WASHINGTON—Electronic health-record vendors would have until Jan. 1, 2018, before facing stiff penalties for a lack of data-sharing in the newest version of the 21st Century Cures Act.
The addition is the latest to the smorgasbord of incentives, appropriations, deregulations and regulatory streamlining that make up the 21st Century Cures Act, a legislative package developed by the House Energy & Commerce Committee and intended to kick-start biomedical innovation.
The revised bill—released Wednesday morning—is difficult to digest in one sitting, and touches on many areas of controversy. For example, consumer advocates may be concerned by the restoration of exclusivity periods for drugs treating rare or pediatric diseases, which had drawn criticism in previous iterations of the bill.
But the most significant addition may be the tough interoperability provisions for EHR vendors, intended to ensure that there are no technical or economic barriers obstructing providers from sharing clinical data.
“(I am) still reviewing the details, but (am) pleased by the focus on information blocking and the teeth given those provisions,” said Dan Haley, vice president of government and regulatory affairs at Athenahealth, a cloud-based EHR firm that has campaigned for tougher interoperability provisions.
“(My) first take is that it's improved,” said Jeff Smith, senior policy adviser at the College of Healthcare Information Management Executives, though he cautioned it was too early to tell for sure.
The bill works on two tracks. After passage, HHS would be given $10 million to contract with a “charter organization” that would, in concert with the agency, develop metrics to assess the state of interoperability in the healthcare system. That would result in a public July 2016 report describing whether interoperability existed, and the capability of vendors' software to fulfill that mission.
Then, on Dec. 31, 2017, the agency would publish a follow-up report specifying whether given vendors' software was in compliance with certification requirements surrounding interoperability.
For vendors, the teeth of the bill grow in January 2018: that's when they would be required to attest that their software is in compliance with interoperability provisions. These include a lack of barriers to sharing information; financial information regarding the pricing of data transmission; application programming interfaces, which provide outside developers and users with a set of instructions for accessing EHR data; and satisfying HHS' request to allow for “everyday” data exchange.
Should vendors fail these tests, the threat of decertification looms: that is, the software would not be eligible for use in the government's EHR incentive program. Such an action would effectively deplete the market for that given software.

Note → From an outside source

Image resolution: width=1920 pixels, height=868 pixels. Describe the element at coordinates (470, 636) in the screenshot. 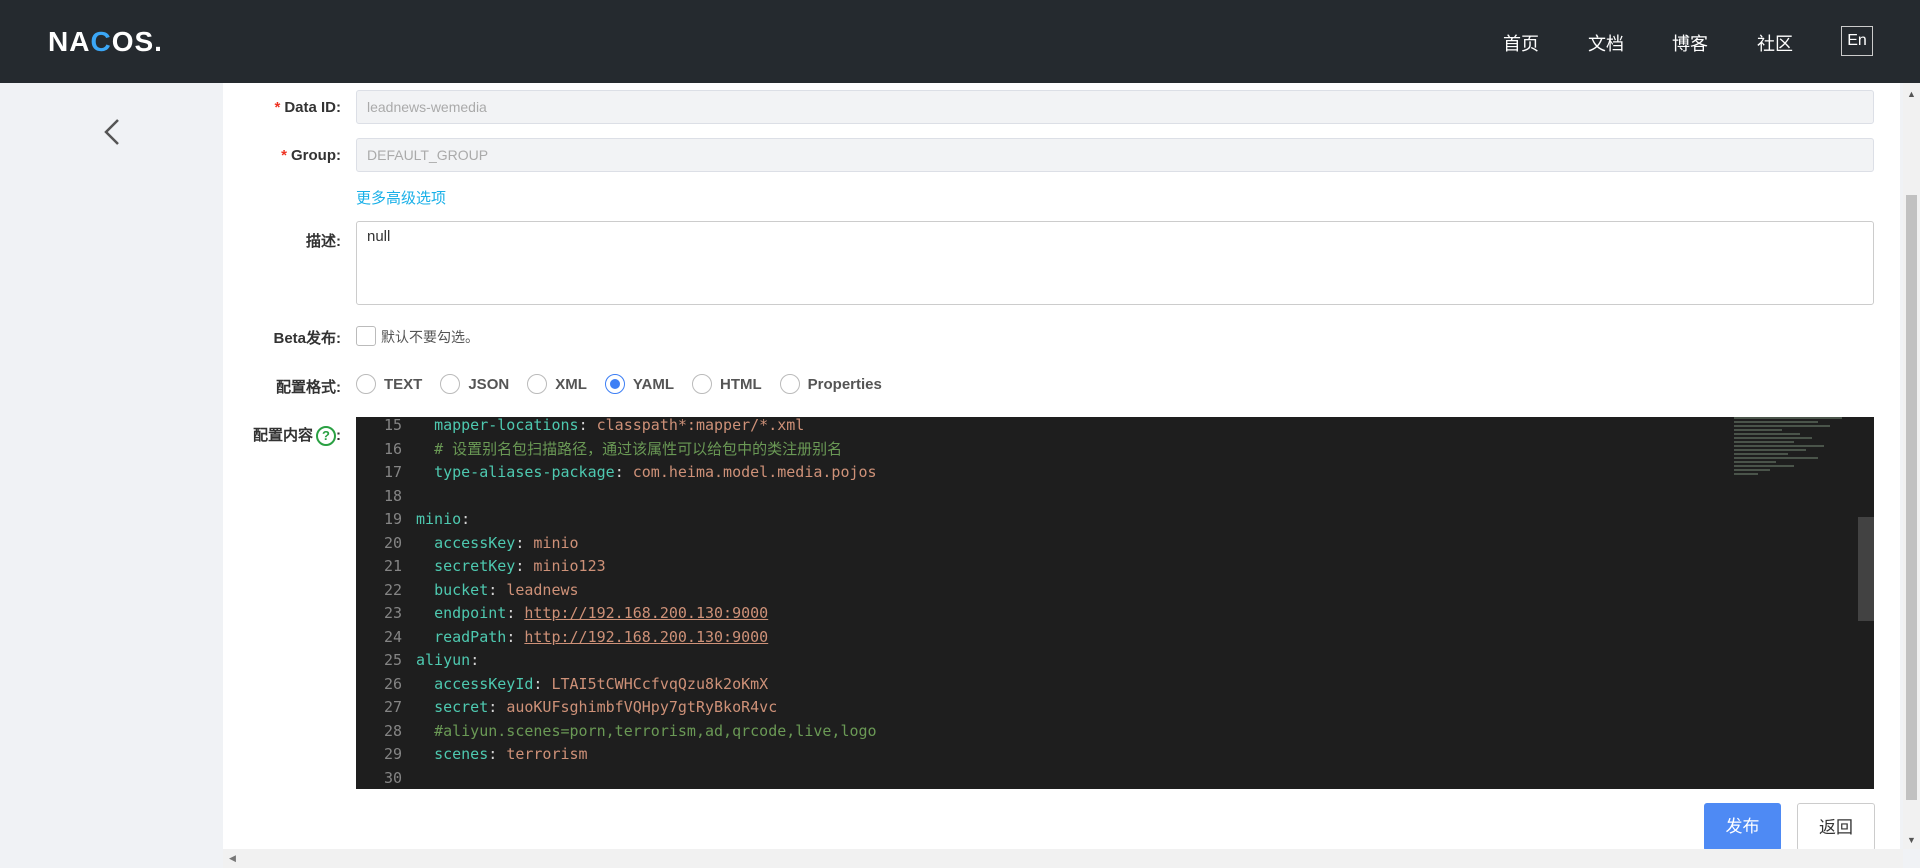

Critics have argued that such decertification would not merely hurt vendors, but the providers who rely on their software. A provider cannot use decertified software and qualify for the incentive program. Under the status quo, then, a provider would either have to take the Medicare payment penalty or switch EHRs at great expense.
The bill, however, gives HHS the authority to extend hardship exemptions to providers who are using decertified software. That exemption period must be at least one year, and can last up to five years, at the agency's discretion. The bill also overhauls patients' rights with regard to their health data, though the exact effects are unclear.
Patients “have the right to the entirety of the health information contained in the electronic health record,” the bill declares. But it doesn't follow up on the specific complaints of patient advocates, who have argued that such data is available—but with a time lag or exorbitant cost.
The bill also declares that healthcare providers do not need patients' consent to share data for their care, which many providers and software vendors had interpreted as necessary under the Health Insurance Portability and Accountability Act. An exception is made for certain conditions, such as psychiatric records, where regulations explicitly specify a need for patient consent.
Much of the bill is notable for what it's missing. For instance, Democrats and many outside experts say additional resources are needed for the FDA to shoulder new burdens built by the bill: for example, to perform some of the new programs related to biomarkers or breakthrough review. It doesn't appear that such additional appropriations are there, however.